Lulu Wilson IS ‘Becky’

13-year-old Becky (Lulu Wilson) is still mourning the death of her mother. It must be fairly recent because Wilson appears in videos and flashbacks with her mom at the hospital. They age her down but it can’t be more than a year or two in the past. Any earlier and they’d have to cast a younger kid. 

Her father Jeff (Joel McHale) lets her know that they’re keeping the house they lived in with her mother. He also breaks the news that he’s marrying his fiance Kayla (Amanda Brugel). When Becky runs out to the woods, Nazi escaped prisoner Dominick (Kevin James) and his gang come looking for a key. It’s sort of like John McClane being in the bathroom when Hans Gruber takes over Nakatomi Plaza, but Becky is way more violent than he was. 

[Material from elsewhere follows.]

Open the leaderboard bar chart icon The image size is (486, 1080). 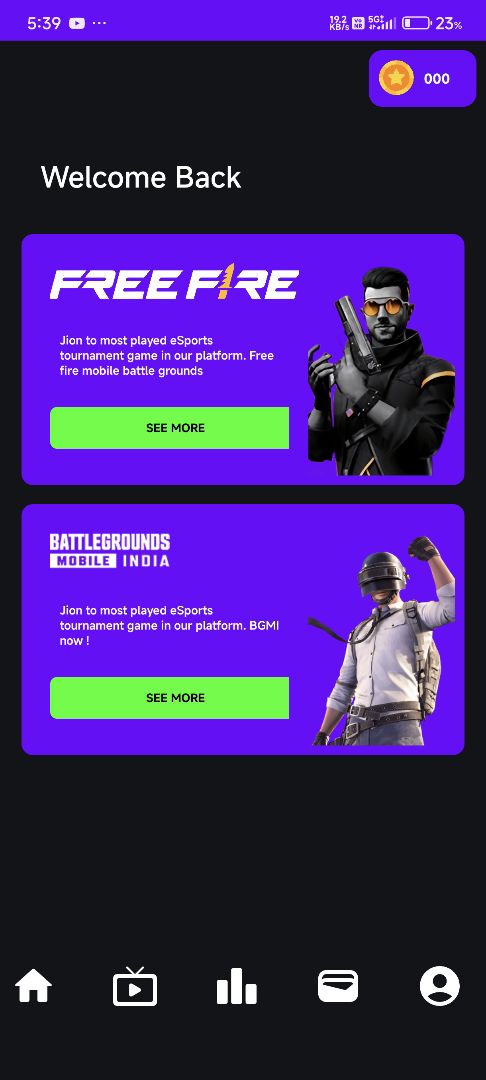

They drew first blood on ‘Becky’

It’s funny how the Rambo trilogy was considered gratuitous violence in the ’80s. Stallone made his fourth and fifth movie exponentially more graphic, and at least he was an adult. Becky doesn’t just outsmart Dominick and his men. She freaking murders them.

Becky doesn’t even use a gun at a distance. She gets her hands dirty up close with sharp objects. It takes multiple blows to dispatch most of the henchmen, and at some points she goes way farther than necessary. A bad guy could be subdued but she still finishes him off.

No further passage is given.